= Rouanet Law =

Brazilian art and culture subsidy

The Rouanet Law is a Brazilian law, named after Sérgio Paulo Rouanet, whose role is providing monetary funds for use in art and culture, including the production of movies. It is intended to encourage cultural investments and its major highlight is the tax incentive policy that enables companies and citizens to deduct a portion of income tax.

All projects must be approved by the Brazilian Ministry of Culture that examines technical feasibility of activities.

== Controversies ==

Despite the pros, there is criticism against the law, which include the possibility of funds being misappropriated. Critics also argue that the Ministry, rather than directly investing in culture, began to let companies themselves decide which kind of culture deserved to be sponsored.

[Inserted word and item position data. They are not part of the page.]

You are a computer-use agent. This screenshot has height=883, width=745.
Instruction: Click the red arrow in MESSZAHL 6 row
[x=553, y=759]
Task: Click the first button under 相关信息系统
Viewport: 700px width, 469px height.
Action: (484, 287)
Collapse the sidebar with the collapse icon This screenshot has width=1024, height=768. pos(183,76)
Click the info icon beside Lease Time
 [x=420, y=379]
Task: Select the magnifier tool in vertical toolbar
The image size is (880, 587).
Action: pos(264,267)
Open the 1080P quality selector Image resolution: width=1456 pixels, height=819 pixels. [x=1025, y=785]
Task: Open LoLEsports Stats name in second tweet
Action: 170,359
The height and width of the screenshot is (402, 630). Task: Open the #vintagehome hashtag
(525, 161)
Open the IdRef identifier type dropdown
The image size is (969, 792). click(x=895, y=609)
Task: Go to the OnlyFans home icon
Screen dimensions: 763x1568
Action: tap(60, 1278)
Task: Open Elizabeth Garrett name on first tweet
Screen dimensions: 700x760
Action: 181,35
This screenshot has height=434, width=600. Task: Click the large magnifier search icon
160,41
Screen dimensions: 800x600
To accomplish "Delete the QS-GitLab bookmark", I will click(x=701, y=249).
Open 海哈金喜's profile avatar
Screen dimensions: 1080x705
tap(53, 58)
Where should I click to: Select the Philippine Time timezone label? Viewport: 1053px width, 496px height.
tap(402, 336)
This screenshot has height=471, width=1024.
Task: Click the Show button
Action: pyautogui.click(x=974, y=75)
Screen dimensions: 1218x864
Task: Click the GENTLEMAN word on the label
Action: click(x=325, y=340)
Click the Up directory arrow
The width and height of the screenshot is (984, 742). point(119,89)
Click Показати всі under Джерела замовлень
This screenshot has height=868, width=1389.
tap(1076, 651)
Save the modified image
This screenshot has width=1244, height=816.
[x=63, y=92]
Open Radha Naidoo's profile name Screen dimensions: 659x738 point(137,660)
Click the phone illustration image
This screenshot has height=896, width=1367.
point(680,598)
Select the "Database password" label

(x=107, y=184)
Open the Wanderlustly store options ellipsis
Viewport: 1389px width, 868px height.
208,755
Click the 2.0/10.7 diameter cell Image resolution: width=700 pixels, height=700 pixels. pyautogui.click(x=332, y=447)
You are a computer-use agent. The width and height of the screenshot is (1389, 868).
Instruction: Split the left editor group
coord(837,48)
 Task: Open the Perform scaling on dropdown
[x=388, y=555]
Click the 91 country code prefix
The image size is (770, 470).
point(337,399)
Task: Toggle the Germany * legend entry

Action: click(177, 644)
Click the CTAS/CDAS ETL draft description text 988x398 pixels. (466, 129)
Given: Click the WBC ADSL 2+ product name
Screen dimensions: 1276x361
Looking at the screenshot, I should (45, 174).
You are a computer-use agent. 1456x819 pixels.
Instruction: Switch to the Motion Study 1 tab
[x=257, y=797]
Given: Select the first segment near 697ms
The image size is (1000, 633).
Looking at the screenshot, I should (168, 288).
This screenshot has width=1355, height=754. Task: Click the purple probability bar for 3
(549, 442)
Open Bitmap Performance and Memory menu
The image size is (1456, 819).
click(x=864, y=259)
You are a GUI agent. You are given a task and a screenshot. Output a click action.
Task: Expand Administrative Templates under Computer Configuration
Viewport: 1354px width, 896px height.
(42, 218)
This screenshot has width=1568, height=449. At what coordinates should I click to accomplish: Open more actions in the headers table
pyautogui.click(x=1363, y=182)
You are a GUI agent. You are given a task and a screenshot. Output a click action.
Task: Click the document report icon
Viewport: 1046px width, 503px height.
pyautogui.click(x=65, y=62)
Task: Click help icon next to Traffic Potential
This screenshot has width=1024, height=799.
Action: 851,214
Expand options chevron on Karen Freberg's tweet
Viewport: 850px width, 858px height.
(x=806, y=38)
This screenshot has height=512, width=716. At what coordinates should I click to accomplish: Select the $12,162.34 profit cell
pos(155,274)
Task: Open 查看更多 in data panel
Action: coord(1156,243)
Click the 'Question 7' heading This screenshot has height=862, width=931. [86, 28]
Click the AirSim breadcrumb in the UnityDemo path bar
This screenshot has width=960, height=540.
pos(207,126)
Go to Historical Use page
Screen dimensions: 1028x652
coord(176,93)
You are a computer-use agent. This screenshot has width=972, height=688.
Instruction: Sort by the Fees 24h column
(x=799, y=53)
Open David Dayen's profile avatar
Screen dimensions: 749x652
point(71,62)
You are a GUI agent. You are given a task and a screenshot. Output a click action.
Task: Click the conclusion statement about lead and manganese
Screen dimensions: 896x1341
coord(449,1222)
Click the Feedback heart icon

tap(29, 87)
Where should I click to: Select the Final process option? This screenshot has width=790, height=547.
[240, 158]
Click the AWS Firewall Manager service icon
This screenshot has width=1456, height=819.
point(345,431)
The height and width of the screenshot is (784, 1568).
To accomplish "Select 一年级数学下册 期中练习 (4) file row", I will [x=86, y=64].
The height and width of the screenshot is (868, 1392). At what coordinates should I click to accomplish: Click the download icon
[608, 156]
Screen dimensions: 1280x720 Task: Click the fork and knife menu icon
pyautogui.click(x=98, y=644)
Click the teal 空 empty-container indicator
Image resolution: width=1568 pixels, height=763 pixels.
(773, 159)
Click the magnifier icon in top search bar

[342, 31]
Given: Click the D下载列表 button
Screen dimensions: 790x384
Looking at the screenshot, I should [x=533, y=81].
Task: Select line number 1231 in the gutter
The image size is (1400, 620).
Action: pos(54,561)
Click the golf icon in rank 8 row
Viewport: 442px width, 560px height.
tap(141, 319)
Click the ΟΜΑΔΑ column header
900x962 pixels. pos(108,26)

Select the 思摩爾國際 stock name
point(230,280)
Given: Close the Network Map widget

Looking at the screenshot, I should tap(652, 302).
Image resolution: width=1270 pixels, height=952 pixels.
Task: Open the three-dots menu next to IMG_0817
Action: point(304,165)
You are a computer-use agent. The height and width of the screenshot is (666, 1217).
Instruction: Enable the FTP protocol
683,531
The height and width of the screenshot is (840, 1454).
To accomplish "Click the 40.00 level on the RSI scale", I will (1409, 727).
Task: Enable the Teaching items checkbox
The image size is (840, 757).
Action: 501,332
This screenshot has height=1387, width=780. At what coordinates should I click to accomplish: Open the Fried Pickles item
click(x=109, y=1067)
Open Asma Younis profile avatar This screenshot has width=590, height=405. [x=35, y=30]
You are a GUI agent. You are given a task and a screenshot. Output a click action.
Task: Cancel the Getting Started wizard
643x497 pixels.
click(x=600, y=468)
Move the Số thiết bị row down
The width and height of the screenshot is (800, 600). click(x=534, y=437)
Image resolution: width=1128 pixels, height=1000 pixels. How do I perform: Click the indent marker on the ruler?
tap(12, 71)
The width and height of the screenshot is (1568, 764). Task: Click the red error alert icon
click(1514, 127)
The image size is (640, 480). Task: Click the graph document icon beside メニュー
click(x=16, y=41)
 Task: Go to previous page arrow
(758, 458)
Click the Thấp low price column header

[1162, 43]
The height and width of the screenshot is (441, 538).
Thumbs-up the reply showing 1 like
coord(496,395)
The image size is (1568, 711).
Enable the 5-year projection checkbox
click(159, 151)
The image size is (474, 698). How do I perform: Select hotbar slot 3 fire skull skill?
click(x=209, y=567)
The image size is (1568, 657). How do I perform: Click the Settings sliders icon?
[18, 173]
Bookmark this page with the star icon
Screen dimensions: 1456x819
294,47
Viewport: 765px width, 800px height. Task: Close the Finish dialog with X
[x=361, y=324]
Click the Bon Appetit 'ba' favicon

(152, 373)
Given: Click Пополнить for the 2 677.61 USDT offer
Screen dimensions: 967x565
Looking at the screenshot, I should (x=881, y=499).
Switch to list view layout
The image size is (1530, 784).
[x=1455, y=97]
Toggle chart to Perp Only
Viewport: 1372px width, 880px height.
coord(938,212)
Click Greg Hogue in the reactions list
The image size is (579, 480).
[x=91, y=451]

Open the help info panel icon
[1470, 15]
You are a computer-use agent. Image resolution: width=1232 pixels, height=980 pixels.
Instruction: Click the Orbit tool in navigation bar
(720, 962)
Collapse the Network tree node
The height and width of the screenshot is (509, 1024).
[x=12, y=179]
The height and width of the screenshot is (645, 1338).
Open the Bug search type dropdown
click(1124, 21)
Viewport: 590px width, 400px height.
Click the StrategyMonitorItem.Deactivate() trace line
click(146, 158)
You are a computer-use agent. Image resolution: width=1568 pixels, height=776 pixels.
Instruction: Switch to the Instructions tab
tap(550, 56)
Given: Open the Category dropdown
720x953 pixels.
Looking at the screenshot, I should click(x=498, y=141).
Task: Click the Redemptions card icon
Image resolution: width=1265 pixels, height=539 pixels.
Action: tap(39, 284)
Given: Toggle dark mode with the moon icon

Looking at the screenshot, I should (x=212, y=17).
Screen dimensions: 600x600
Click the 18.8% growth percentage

The government's incentives to culture sums up to R$310 million (approximately US$82 million), in which R$30 million (U$8 million) goes to the National Arts Foundation and R$280 million (U$74 million) to the Rouanet Law, while the tax incentive no longer collects R$1 billion (US$263 million) to the Treasury.

In 2018, an attempt to revoke the Rouanet Law ruled the Federal Senate. The 2017 Legislative Suggestion Nº 49 requested the revocation of the law, but was rejected by the Human Rights Commission and Participatory Legislation of the Senate, following the report of Senator Marta Suplicy.